One of the universe’s most iconic supernovae has been observed by the James Webb Space Telescope (JWST), revealing its structure in greater detail than ever before.
SN 1987A is a supernova that lies in the Large Magellanic Cloud. It was first detected in 1987, around 168,000 light years from Earth, making it the nearest stellar explosion observed since Kepler’s supernova was spotted in 1604. Since then, the remnants of SN 1987A have become a firm favourite for astronomers to study.
“It’s close enough that we’ve been able to look at it through lots of different ground-based telescopes, which has actually been very important for astronomers,” says Mikako Matsuura at Cardiff University in the UK.
Now, Matsuura and her colleagues have taken a look with JWST, offering fresh insight into the supernova’s structure and evolution. JWST uses infrared light, so the colours in the image above aren’t what you would see with the naked eye.

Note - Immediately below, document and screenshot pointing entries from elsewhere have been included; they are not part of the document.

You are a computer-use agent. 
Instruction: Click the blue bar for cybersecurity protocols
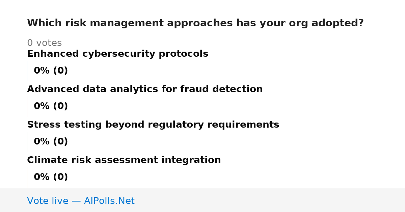click(x=27, y=71)
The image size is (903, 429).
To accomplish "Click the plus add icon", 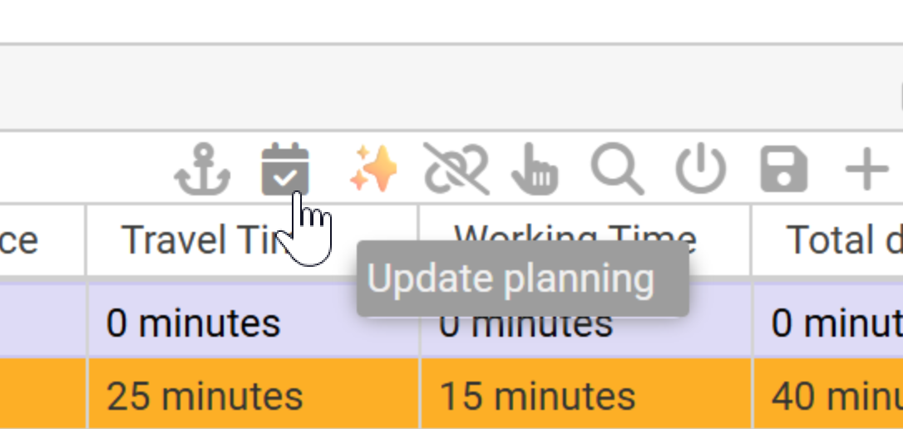I will tap(866, 169).
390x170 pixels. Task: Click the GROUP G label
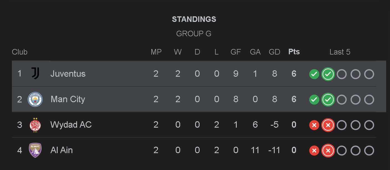[194, 34]
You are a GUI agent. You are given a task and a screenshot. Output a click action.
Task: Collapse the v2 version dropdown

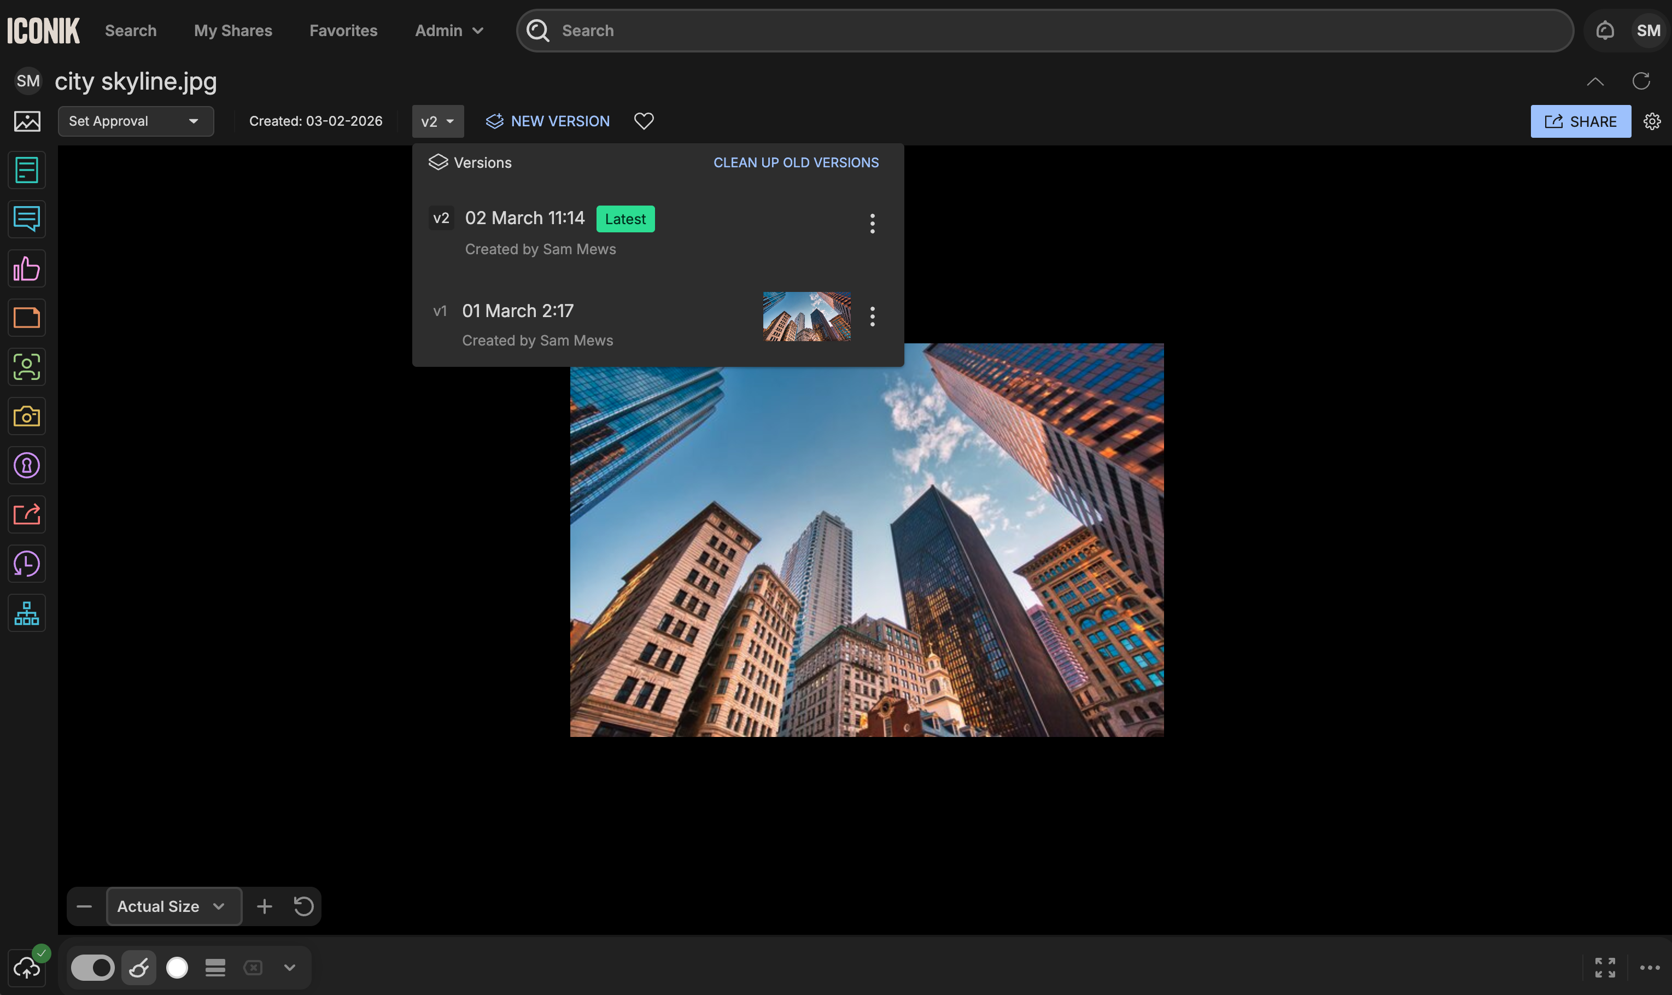tap(438, 121)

The blueish area at the centre of the image represents dense clumps of gas and dust expelled by the cosmic explosion.
It is surrounded by a crescent-like structure in red, a previously unseen feature of supernovae remnants. The crescent is probably an outer layer of gas ejecting from the supernova and it is likely to be made up of hydrogen, says Matsuura.
A dazzling ring of matter encircles the blue area and the crescent, arising from material ousted by the original star in the roughly 20,000 years leading up to the supernova explosion. The brightest spots depict the energetic collisions between the matter in the ring and the explosion’s resultant shockwaves.

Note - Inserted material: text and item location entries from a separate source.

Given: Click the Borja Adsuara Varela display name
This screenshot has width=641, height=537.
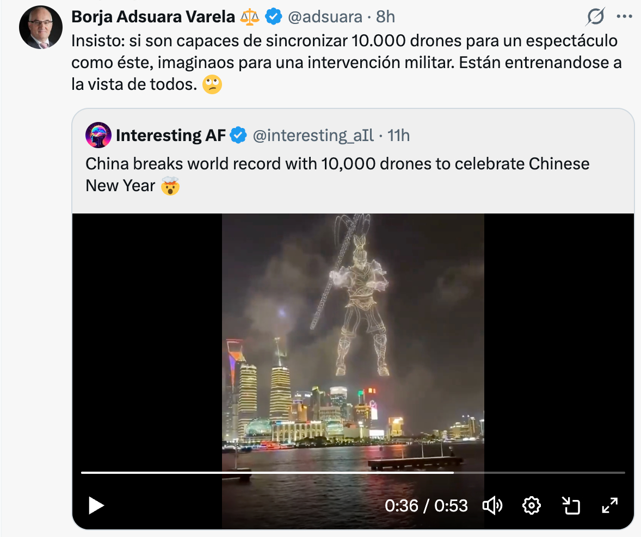Looking at the screenshot, I should [x=153, y=17].
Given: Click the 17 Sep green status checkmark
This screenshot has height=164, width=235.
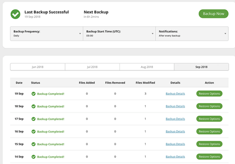Looking at the screenshot, I should (33, 119).
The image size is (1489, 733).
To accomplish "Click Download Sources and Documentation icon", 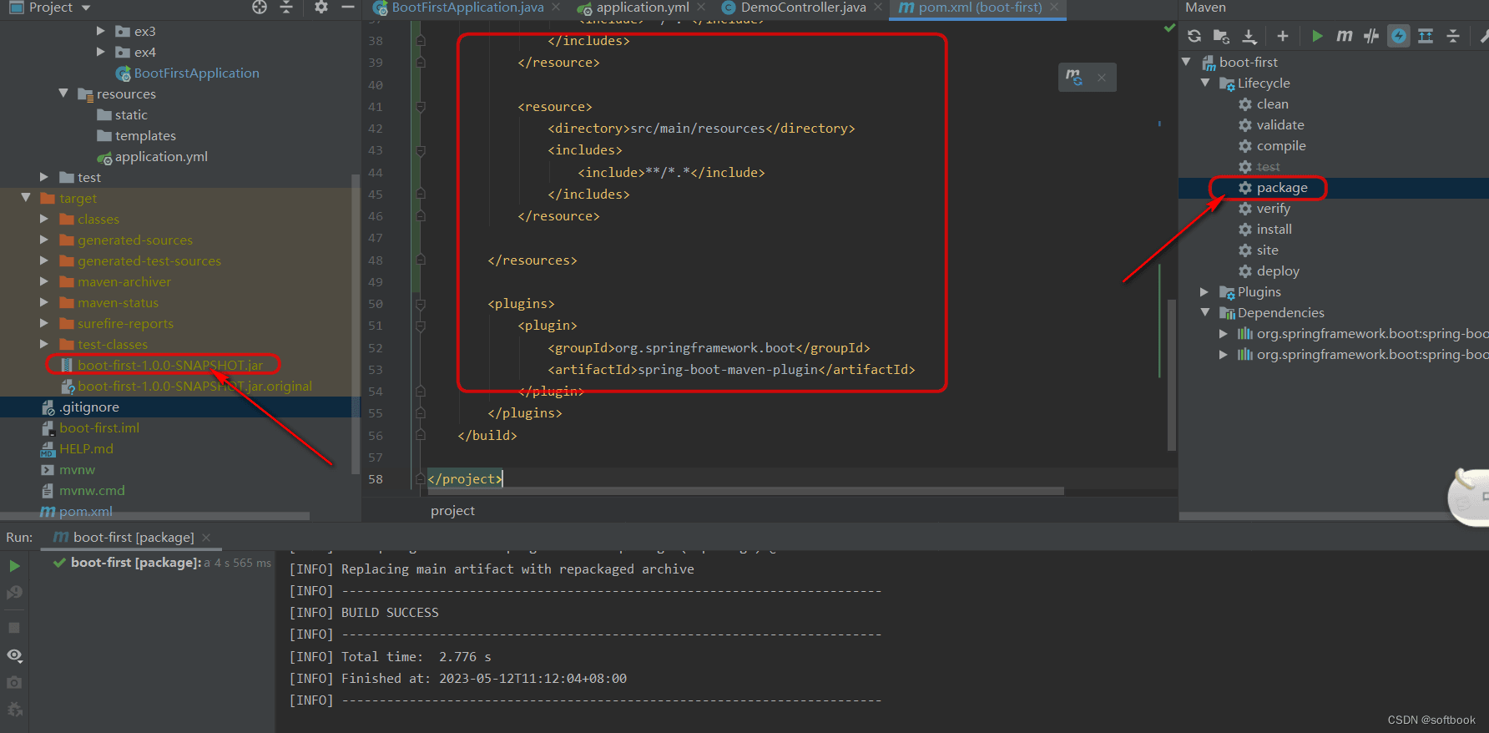I will pyautogui.click(x=1249, y=36).
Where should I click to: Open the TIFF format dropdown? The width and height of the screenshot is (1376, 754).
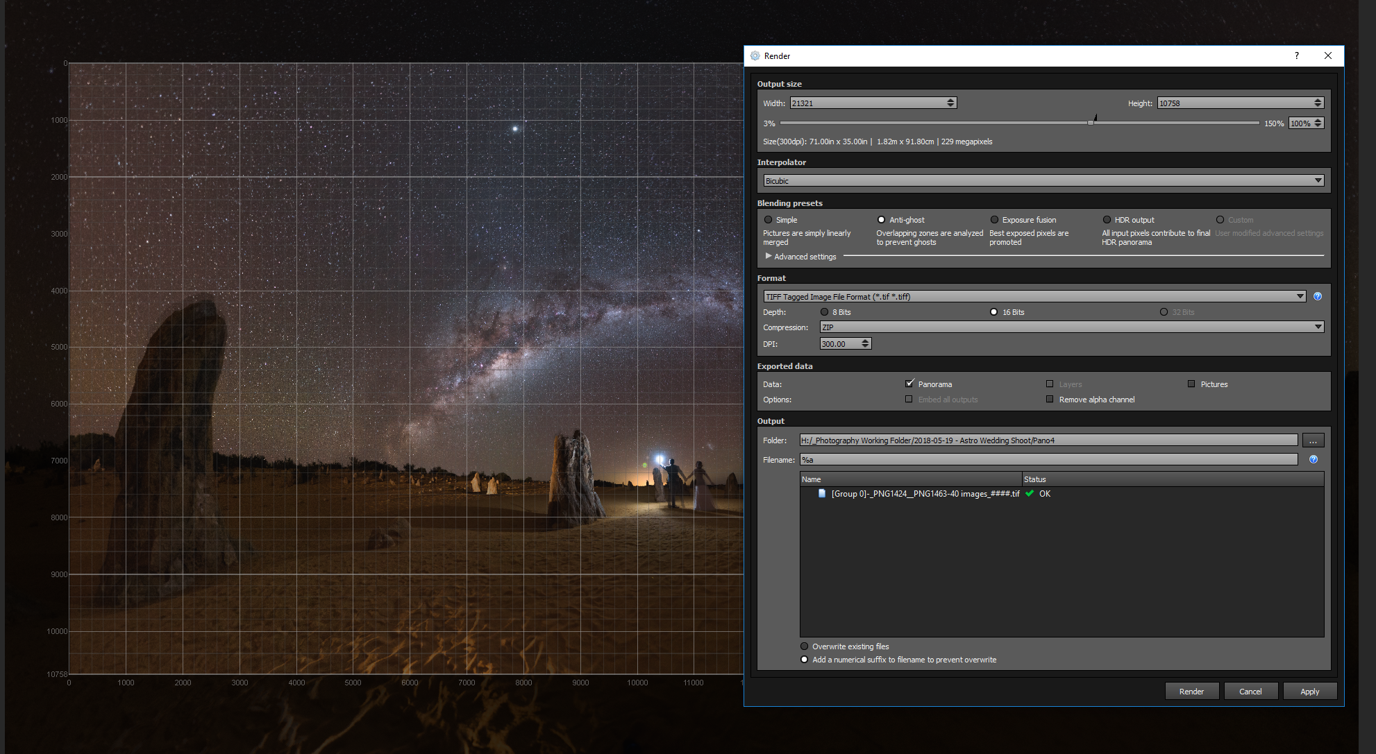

Neutron stars typically form following a supernova explosion, but SN 1987A’s one remains elusive. “There’s a lot of gas in the centre of the system,” says Matsuura. “The dust grains absorb the light from the neutron star, which is probably why we haven’t picked it up yet.”
These images are some of the most detailed ever captured of a supernova, says Matsuura, who hopes to continue monitoring SN 1987A with JWST. “It’s a very interesting object that allows us to see how supernovae will evolve in time,” she says.